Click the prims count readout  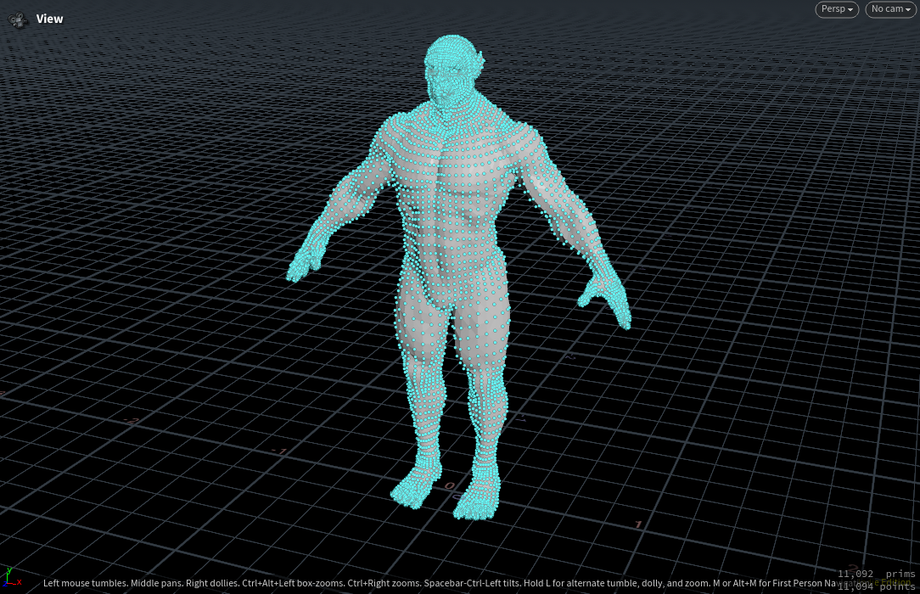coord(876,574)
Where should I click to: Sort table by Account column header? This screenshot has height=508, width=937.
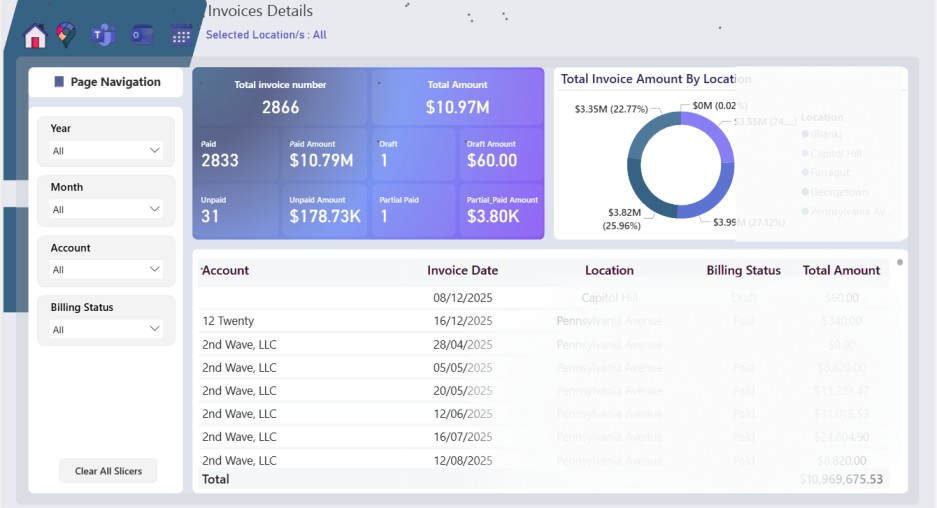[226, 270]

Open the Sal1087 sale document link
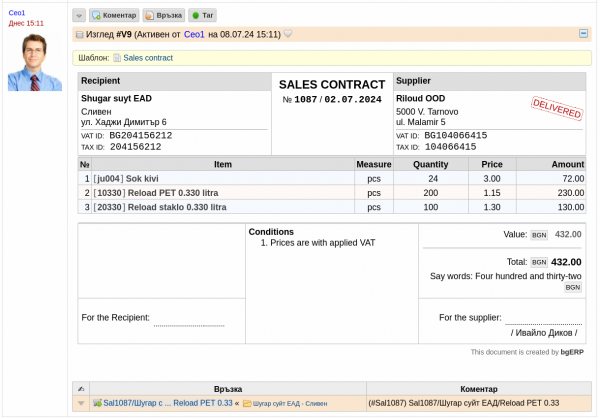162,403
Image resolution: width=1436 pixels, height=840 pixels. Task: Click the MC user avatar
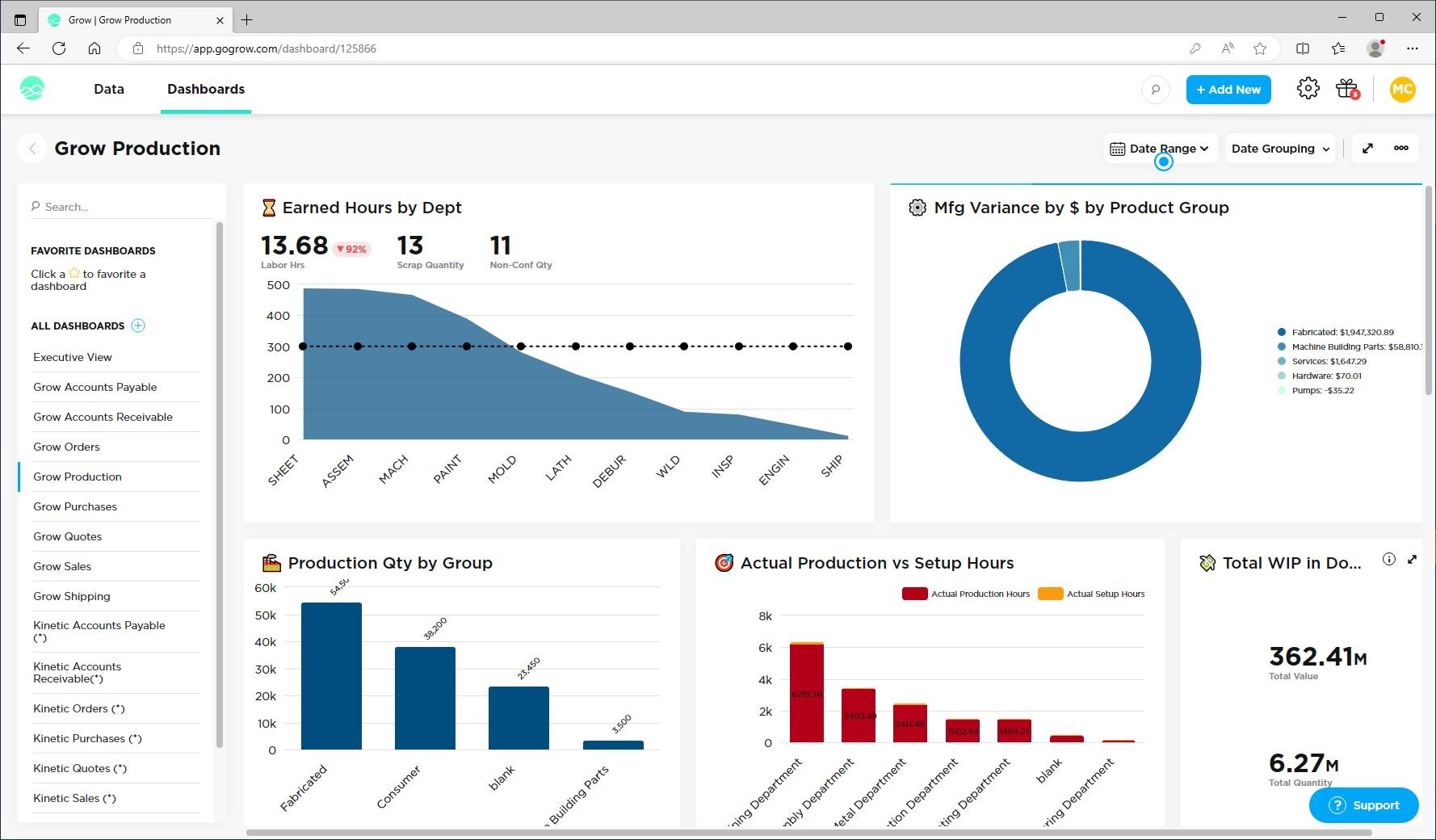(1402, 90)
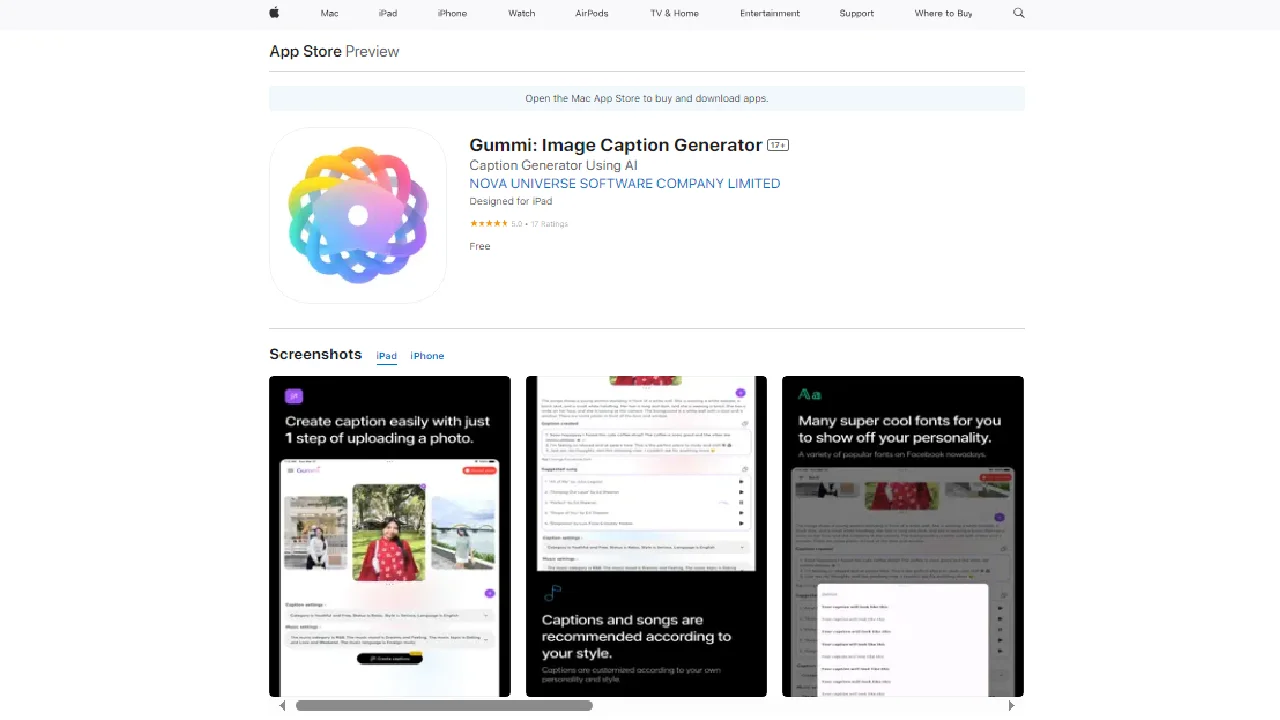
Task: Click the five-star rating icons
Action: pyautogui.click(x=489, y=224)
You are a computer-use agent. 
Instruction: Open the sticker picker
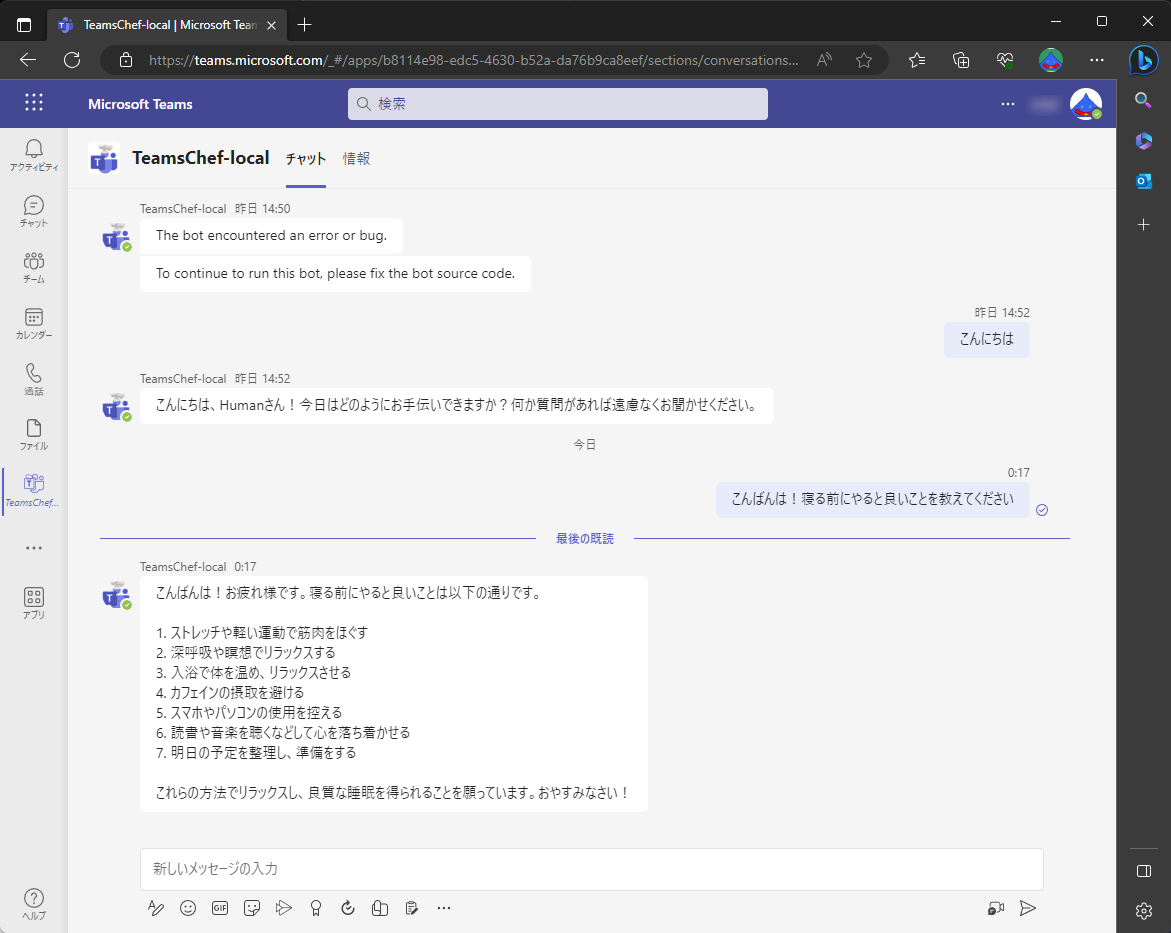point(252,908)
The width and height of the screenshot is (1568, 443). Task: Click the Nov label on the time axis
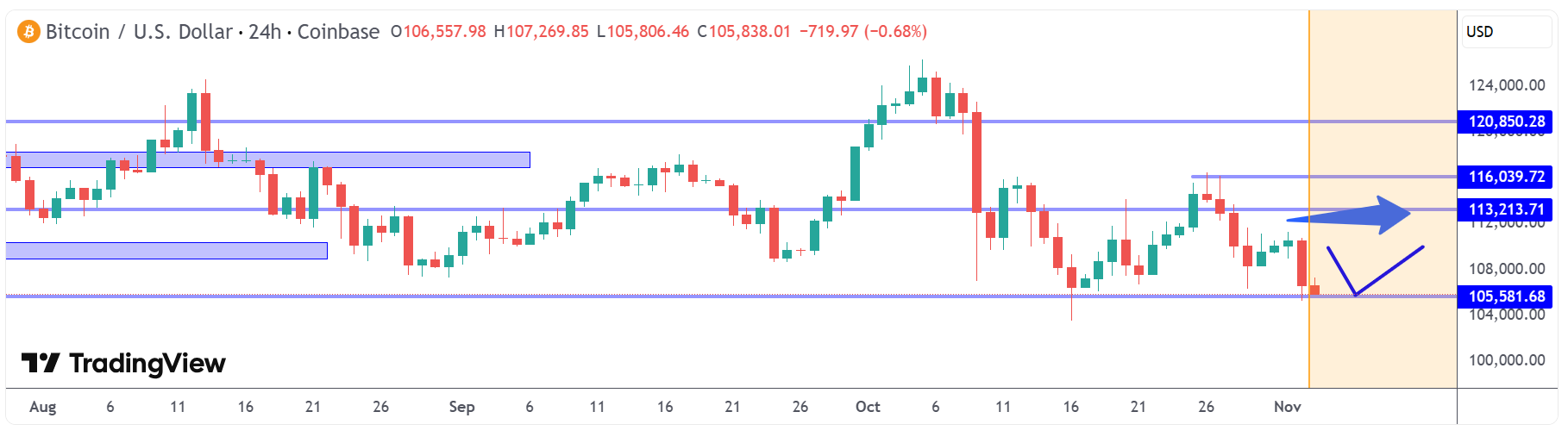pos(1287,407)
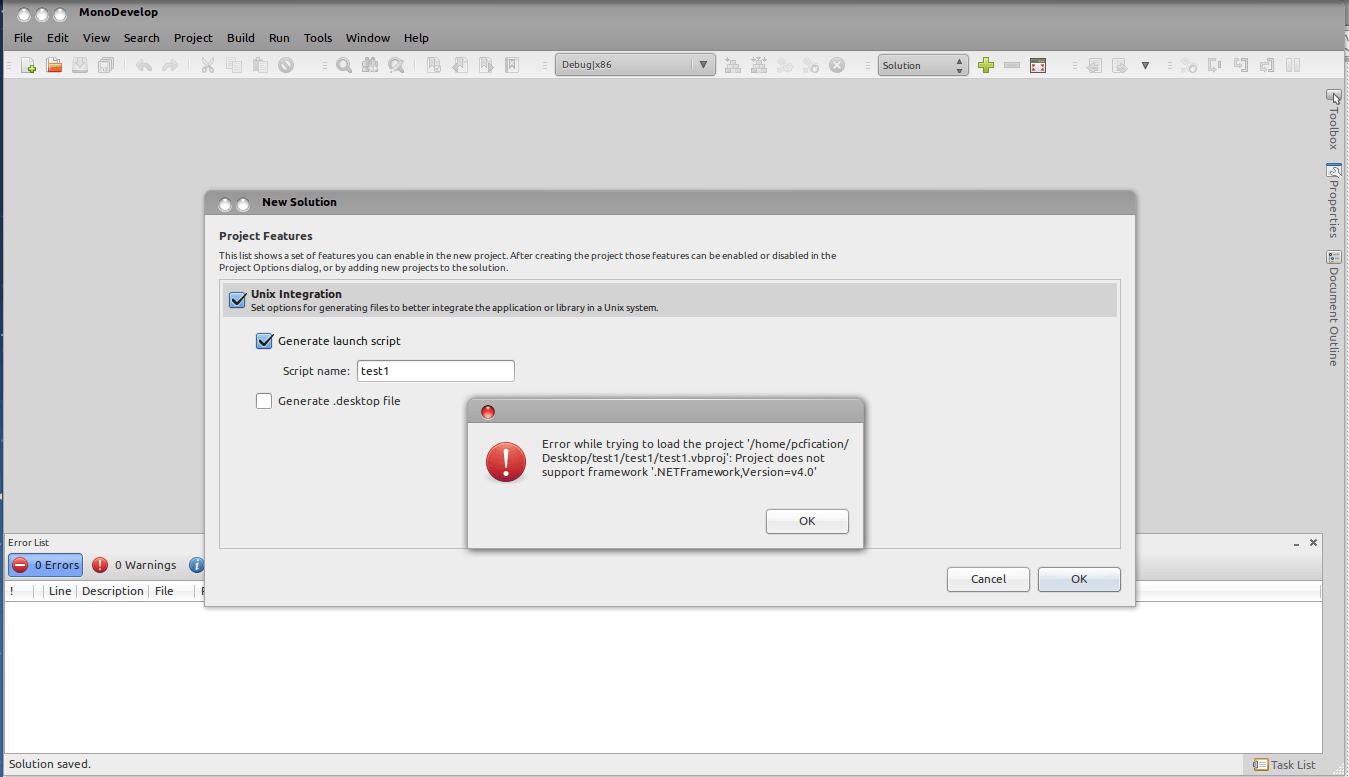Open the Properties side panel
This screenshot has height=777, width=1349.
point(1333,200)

────────────────────

Exercise -
The copy starts at the line holding "Instruction: Open the sticker picker" and ends at the last line of the records above. Transcribe those lines exactly, pictures excluded.

Written response -
Instruction: Open the sticker picker
point(252,908)
The width and height of the screenshot is (1568, 443). Task: Click the Nov label on the time axis
pos(1287,407)
Open the Properties side panel
This screenshot has height=777, width=1349.
point(1333,200)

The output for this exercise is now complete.